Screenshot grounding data

Start of Block

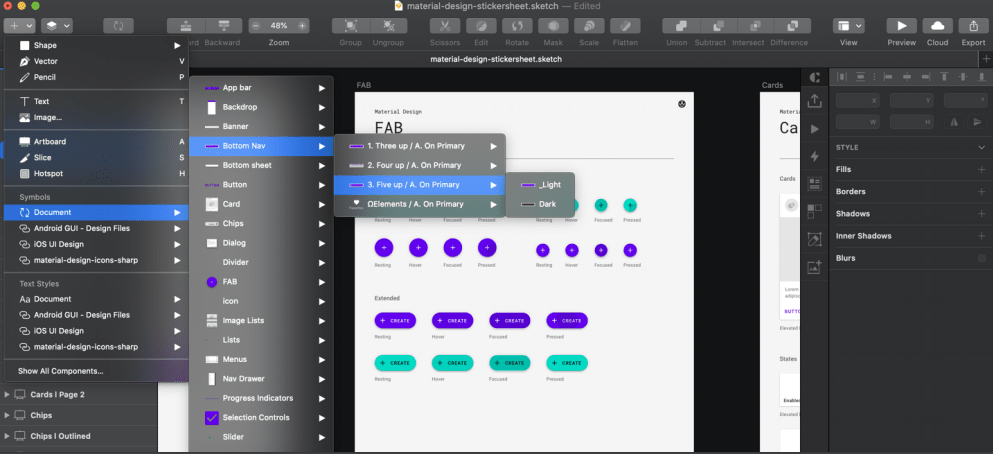Open the View dropdown in toolbar
The height and width of the screenshot is (454, 993).
849,25
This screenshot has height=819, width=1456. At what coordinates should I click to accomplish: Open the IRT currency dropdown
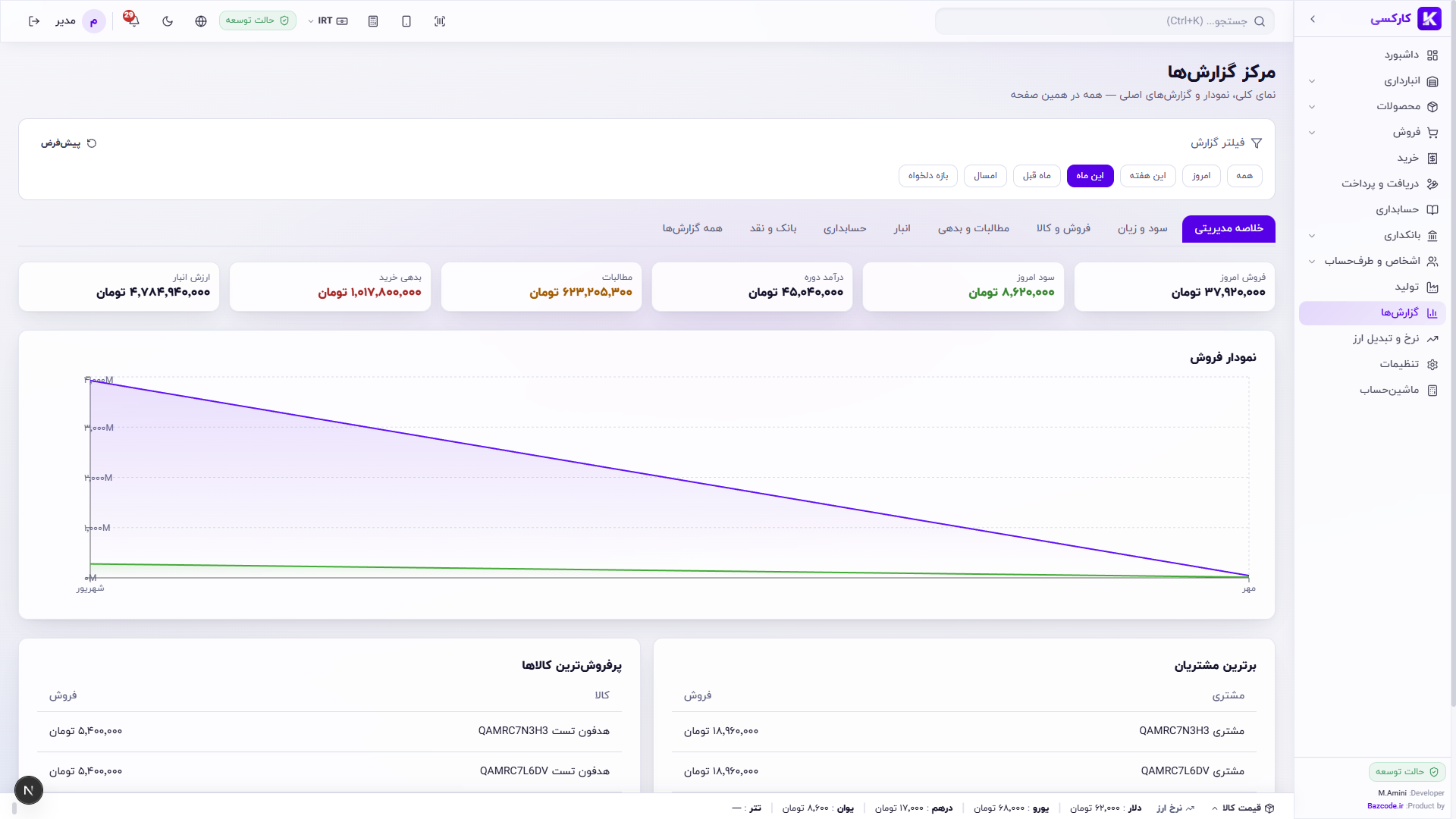pos(328,21)
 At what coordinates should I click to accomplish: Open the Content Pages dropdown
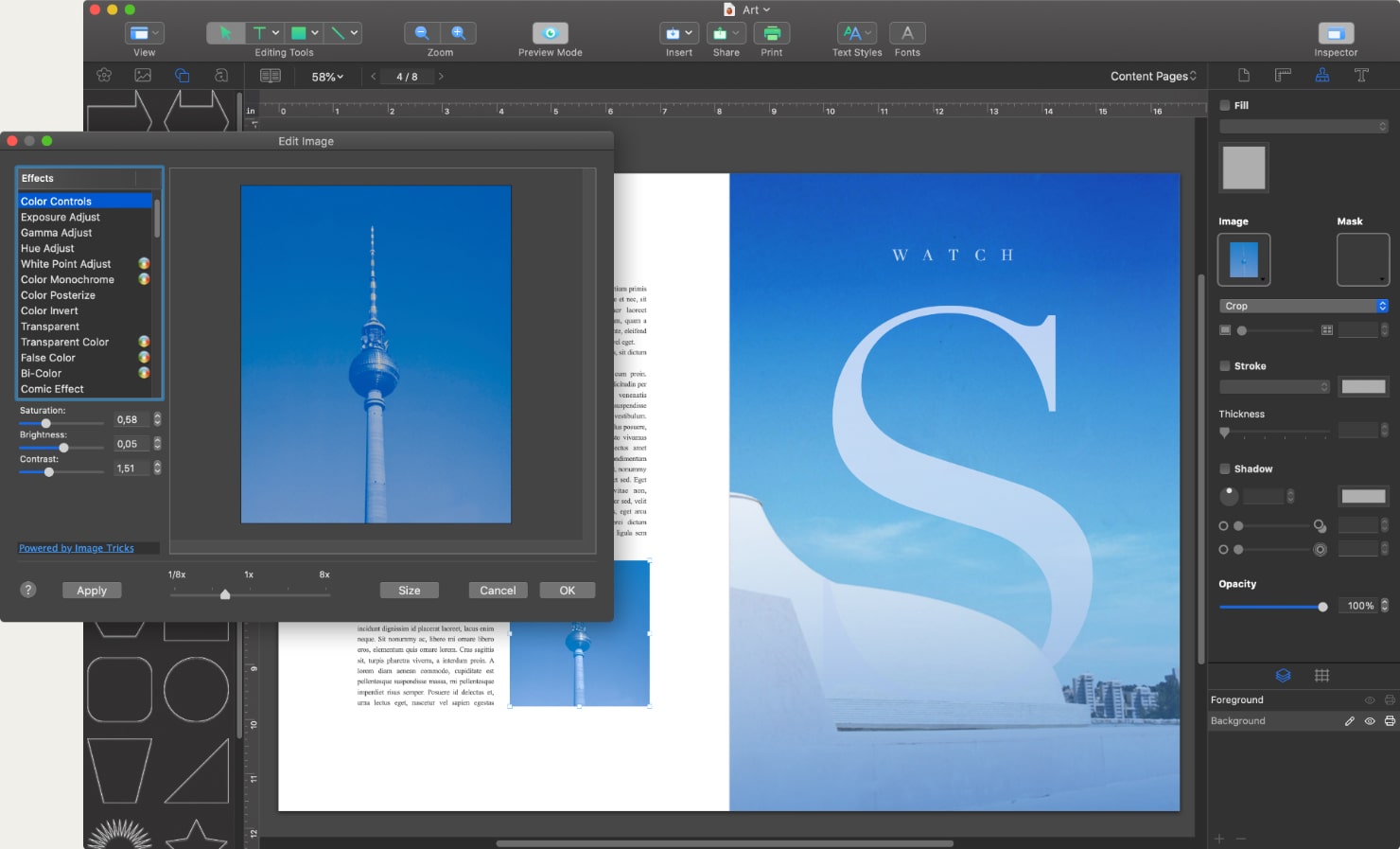point(1151,75)
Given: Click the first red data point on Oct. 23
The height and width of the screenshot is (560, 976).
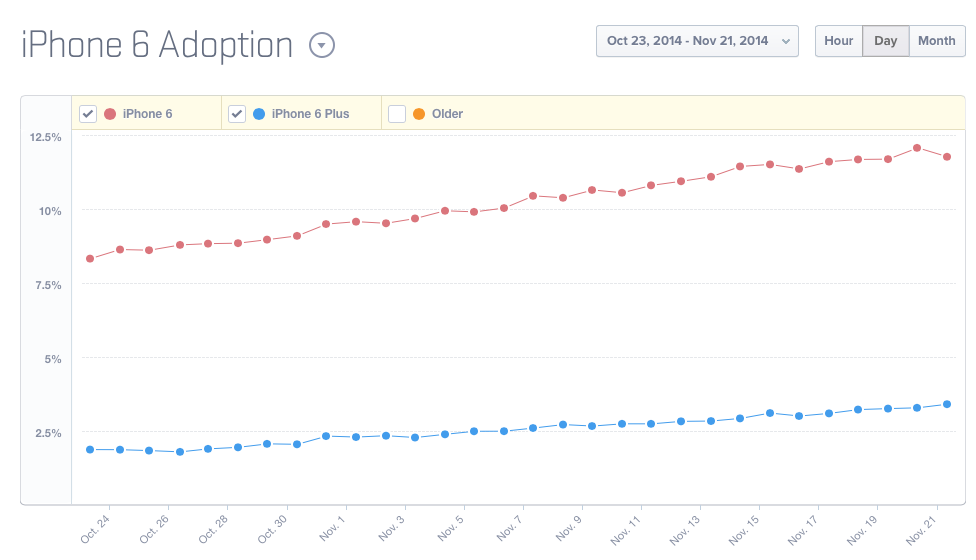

End of Block

Work to be completed >> Every picture stays out; reproduce exactly the lines from the one with "This screenshot has" through the last line of the data above.

Reply to the task >>
This screenshot has height=819, width=1456. At what coordinates should I click to accomplish: Open the IRT currency dropdown
pos(328,21)
 At what coordinates should I click to accomplish: Open the Content Pages dropdown
point(1151,75)
Given: Click the first red data point on Oct. 23
The height and width of the screenshot is (560, 976).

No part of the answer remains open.